MEETINGS OF THE BOARD
Section 4.4. The meetings of the board of directors may be held at such place within the Commonwealth of Pennsylvania or elsewhere as a majority of the directors may from time to time appoint, or as may be designated in the notice calling the meeting.
Section 4.5. The first meeting of each newly elected board may be held at the same place and immediately after the meeting at which such directors were elected and no notice need be given to the newly elected directors in order legally to constitute the meeting; or it may convene at such time and place as may be fixed by the consent or consents in writing of all the directors.

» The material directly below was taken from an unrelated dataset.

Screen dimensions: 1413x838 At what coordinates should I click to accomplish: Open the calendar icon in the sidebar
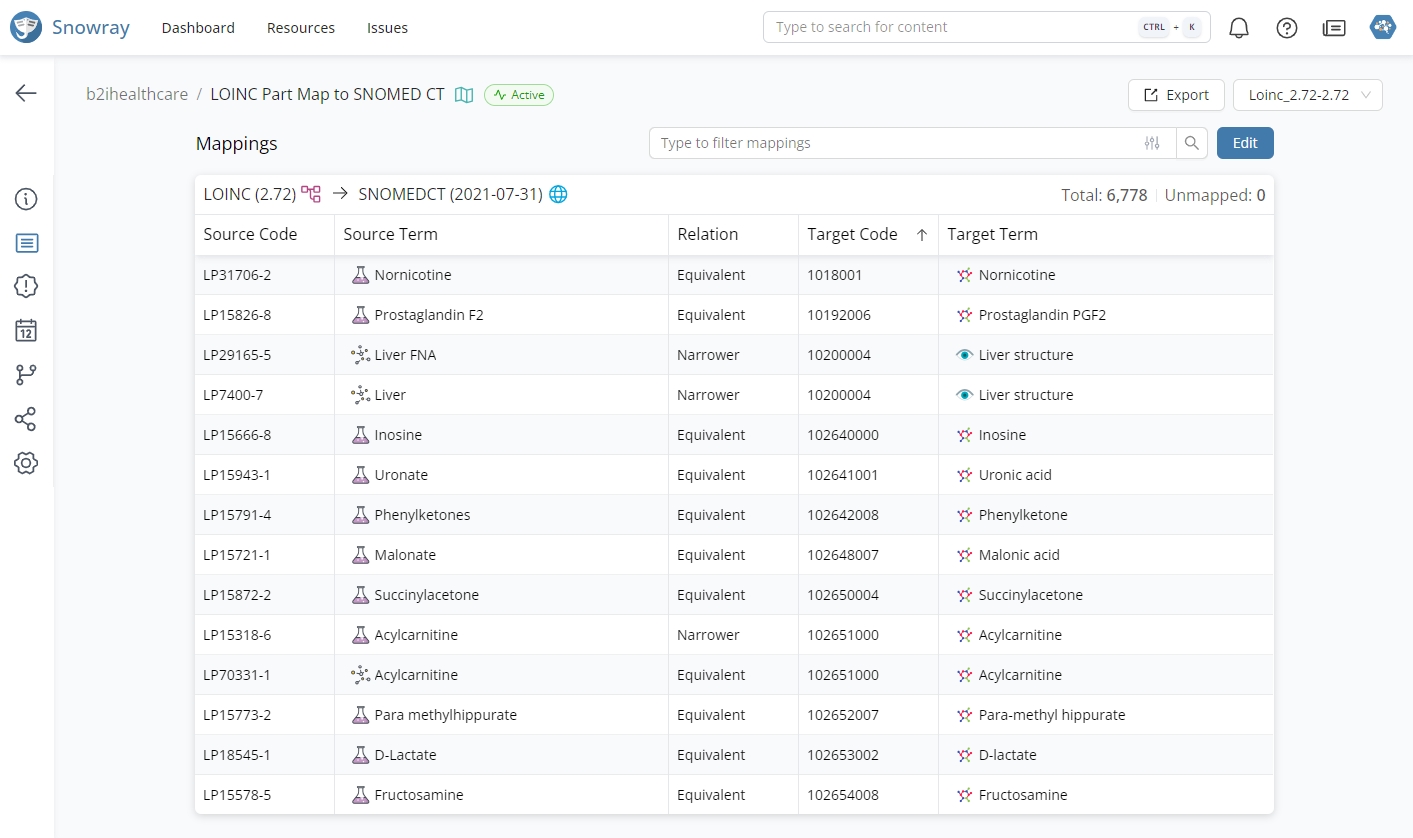click(x=26, y=330)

Section 4.6. Regular meetings of the board may be held at such time and places as shall be determined from time to time, by resolution of at least a majority of the board at a duly convened meeting, or by unanimous written consent. Notice of each regular meeting of the board shall specify the date, place and hour of the meeting and shall be given each director at least 24 hours before the meeting either personally or by mail or telegram.
Section 4.7. Special meetings of the board may be called by the president on 24 hours notice to each director, either personally or by mail or by telegram; special meetings shall be called by the president or secretary in like manner and on like notice on the written request of two directors. Notice of each special meeting of the board shall specify the date, place and hour of the meeting. The notice need not state the general nature of the business to be conducted at such special meeting.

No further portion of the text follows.